Valor del padrón como prueba
La cuestión principal giraba en torno al valor probatorio del certificado de empadronamiento para determinar la convivencia. Uno de los requisitos para solicitarlo es ser residente legal en España y para acreditar el domicilio es necesario el certificado de empadronamiento.
En dicho certificado de empadronamiento aparecía el exmarido en el domicilio común, lo cual demostraba según el INSS que la unidad familiar incluía a ambos, lo cual invalidaría la prestación concedida a la mujer como unidad monoparental, es decir, aquellas constituidas por un solo adulto que convive con uno o más menores de edad bajo su guarda y custodia.
Sin embargo, la Sala de lo Social del Tribunal Supremo en su sentencia de marzo de 2025 concluyó que el padrón tiene un valor presuntivo, pero no definitivo. Es decir, puede quedarse sin validez si hay otras pruebas que demuestren lo contrario.
En este caso, se aportaron pruebas suficientes que indicaban que el exmarido ya no vivía en el domicilio desde hacía años, a pesar de estar formalmente empadronado allí.
Las pruebas que demostraban que el exmarido ya no vivía en el domicilio
Entre las pruebas aportadas para demostrar que el exmarido no formaba parte de la unidad de convivencia destaca que el divorcio se había tramitado mediante emplazamiento por edicto ante la imposibilidad de localizar al marido, quien desde 2018 residí en Londres, ciudad en la que incluso se le asignó un médico.

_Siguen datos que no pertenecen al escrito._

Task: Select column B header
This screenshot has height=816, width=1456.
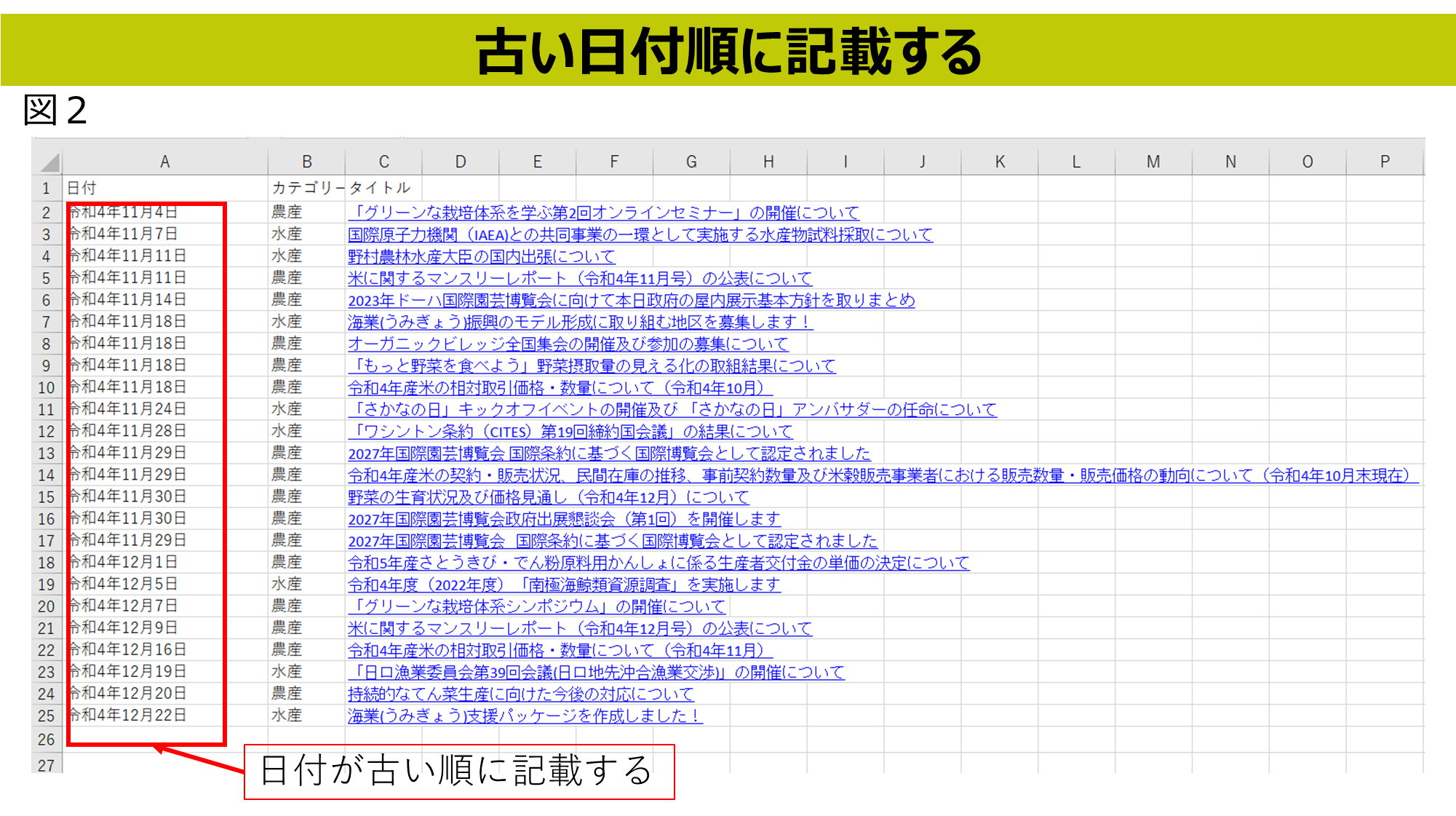Action: tap(306, 162)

Con esta pruebas, según el Tribunal, quedaba demostrado que la mujer vivía sola con sus hijos, a pesar de que en el padrón se indicaba lo contrario.
Comparación con otra sentencia y decisión final
El recurso del INSS citaba como sentencia contradictoria una resolución del Tribunal Superior de Justicia de Aragón, en la que se negó el IMV a una demandante porque su madre figuraba empadronada en el mismo domicilio, sin que existiesen pruebas concluyentes que acreditasen lo contrario.
El Supremo explicó que, en el otro caso citado por el INSS, no se logró demostrar que el padrón no reflejara la realidad, mientras que en este sí. Esa diferencia clave entre ambos casos impide considerar que haya una contradicción entre las sentencias, algo que es necesario para que se pueda aceptar un recurso de unificación de doctrina.
El Tribunal Supremo resolvió inadmitir el recurso de casación interpuesto por el INSS, validando la sentencia previa del Tribunal Superior de Justicia de Asturias. La decisión reafirma el criterio de que el padrón, aunque relevante, no es prueba definitiva de convivencia. Así, se reconoce que la madre demandante tenía derecho al IMV por vivir efectivamente sola con sus hijos, aunque formalmente el exmarido aún figurase empadronado en el domicilio.